New Delhi, Aug 1: The India Tourism Development Corporation (ITDC) has plunged into the red with a Rs 8.96 crore net loss in the first quarter ended June 1999 compared with a net profit of Rs 49.78 lakh in the corresponding period of the previous year. The company's monopoly over duty free shops at the country's airports has not bailed it out this time. The hotel division has also seen Rs 30 crore fall during the last financial year.The sources in the corporation maintain that the period from April to June is generally a lean period but the continuous decline in the profitability during the last two years of the ITDC has raised many eyebrows in the tourism ministry. The company which made a net profit of Rs 2.80 lakh last year turned into an ailing organisation during the first quarter itself.The reasons are varied any many. But the top of all these is the unplanned approach and lack of cost control.

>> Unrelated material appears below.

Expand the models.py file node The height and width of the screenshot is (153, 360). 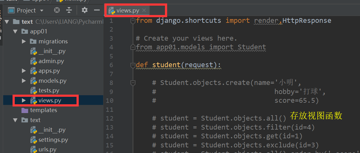point(24,81)
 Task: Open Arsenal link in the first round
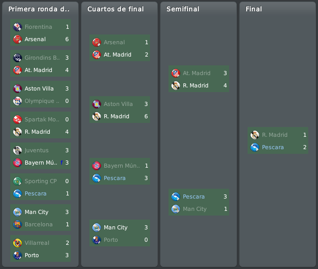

The organisation which had reserves and surplus to the tune of Rs 185.7 crore during 1997-98 andregistered a profits of Rs 79 crore for the same period suddenly has crashed on the profit front.
The cost of operations has gone up by 8 to 10 per cent during the last two years. The sources divulged that the sales and marketing wing of the public sector undertaking has shown a poor performance. The directorate of tourism which had 23 overseas tourist offices supposed to sell ITDC but they failed to sell a single room during the period.
INSIGHT:
Firm worst affected by slowdown in industry
The last twelve months have been difficult for the hospitality industry. The slowdown in the economy and a discouraging growth in tourist arrivals have taken a toll. Hence, most players have been posting relatively poor results. Giants like Indian hotels and East India Hotels have also posted a negative growth in the quarter ended June 1999. However, ITDC seems to have been one of the worst affected and its results are particularly alarming. Though other hotel companies have been able to keepthemselves in the black by adopting suitable strategies like an increased thrust on marketing and advertising, changing the marketing thrust to appeal to leisure and holiday travellers, and by offering steep discounts on room-rents to keep occupancy levels high, ITDC has clearly failed to do so. Clearly, it is not the government's cup of tea to run hotels.